FWA
2001 Spalte 155f
Auch
zehn Jahre nach dem Ende der Pinochet-Diktatur ist es nicht
gelungen, die politische Polarisierung zwischen den Gegnern und
den Befürwortern der damaligen Militärherrschaft zu beseitigen.
Unter dem Eindruck der Verhaftung des Ex-Diktators in Großbritannien
werden zudem immer mehr Fälle von Menschenrechtsverletzungen
während der Jahre 1973–90 bekannt: So wird am 14.9.1999
der ehemalige Chef des früheren chilenischen Geheimdienstes
CNI, General Humberto Gordón, verhaftet. Die Anklage
wirft ihm vor, für die Entführung und Ermordung des Gewerkschaftsführers
Tucapel Jiménez durch den CNI im Jahr 1982 verantwortlich
zu sein. Gordón verteidigt sich damit, dass Pinochet
selbst der oberste Verantwortliche für die geheimdienstlichen
Aktionen gewesen sei. Er stirbt am 17.6.2000 an den Folgen eines
Herzinfarktes.
Am
27.9. geben führende Vertreter der politischen Rechten
erstmals ihre Verantwortung für Menschenrechtsverletzungen
während des Militärregimes zu: Sprecher der Renovación
Nacional erklären, die Partei und ihre Anhängerschaft
hätten wider besseres Wissen jahrelang zu den Rechtsbrüchen
geschwiegen und die Verwicklung von Parteimitgliedern in die Taten
des Pinochet-Regimes abgestritten. Zugleich wird aber betont,
die Schuld für die Verbrechen sei stets bestimmten Einzelpersonen
zuzurechnen.
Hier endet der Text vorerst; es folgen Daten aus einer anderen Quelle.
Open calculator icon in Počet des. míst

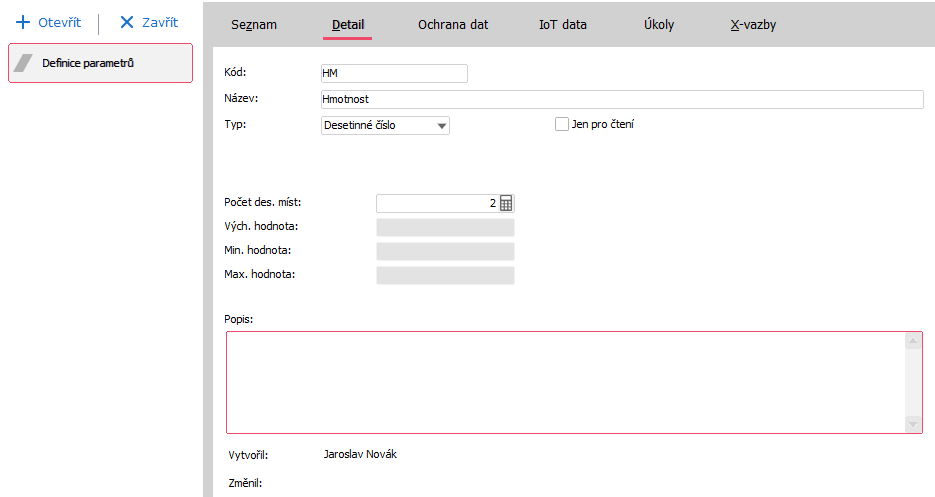click(506, 203)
Im November 1999 gesteht der frühere Mitarbeiter
der CIA und des chilenischen Geheimdienstes Dirección Nacional
de Inteligencia (Dina) - bis 1978 die Vorgängerorganisation
des CNI - , Michael Townley, die Ermordung des ehemaligen
Oberbefehlshabers der chilenischen Armee. General Carlos Prats
und seine Frau wurden im argentinischen Exil am 30.9.1974 durch
eine Autobombe getötet. In Washington war Townley bereits
1976 zu einer sechsjährigen Gefängnisstrafe wegen Beteiligung
an der Ermordung des früheren chilenischen Außenministers
Orlando Letelier verurteilt worden. Am 14.3.2000 wird in
Santiago der ehemalige Leiter der Dina-Auslandsabteilung, Hernan
Alvarez festgenommen. Der Oberste Gerichtshof ordnet ferner
die Inhaftierung von General Raul Iturriagas an, den die
italienische Justiz in Abwesenheit bereits zu 18 Jahren Haft verurteilt
und dessen Auslieferung sie beantragt hatte. Iturriagas wird
für schuldig befunden, für den Attentatsversuch auf den
ehem. chilenischen Vizepräsidenten Bernardo Leighton
1975 in Rom verantwortlich zu sein.
Am
14.3.2000 ordnet Richter Juan Guzmán Tapia die Verhaftung
des stellvertretenden Heereschefs während der Diktatur, Carlos
Forestier, an; ihm wird vorgeworfen, an der Ermordung von zehn
Oppositionellen beteiligt gewesen zu sein.
Nachdem
sich das Militär im so genannten Dialogforum, an dem Regierung,
Menschenrechtsorganisationen und Militär beteiligt sind, am
14.5.2000 bereit erklärt hat, im Lauf der nächsten sechs
Monate Hinweise auf das Schicksal 1198 Verschwundener zu liefern,
haben beide Kammern des Kongresses am 21.6. ein Gesetz zum Schutz
der Anonymität von Zeugen beschlossen.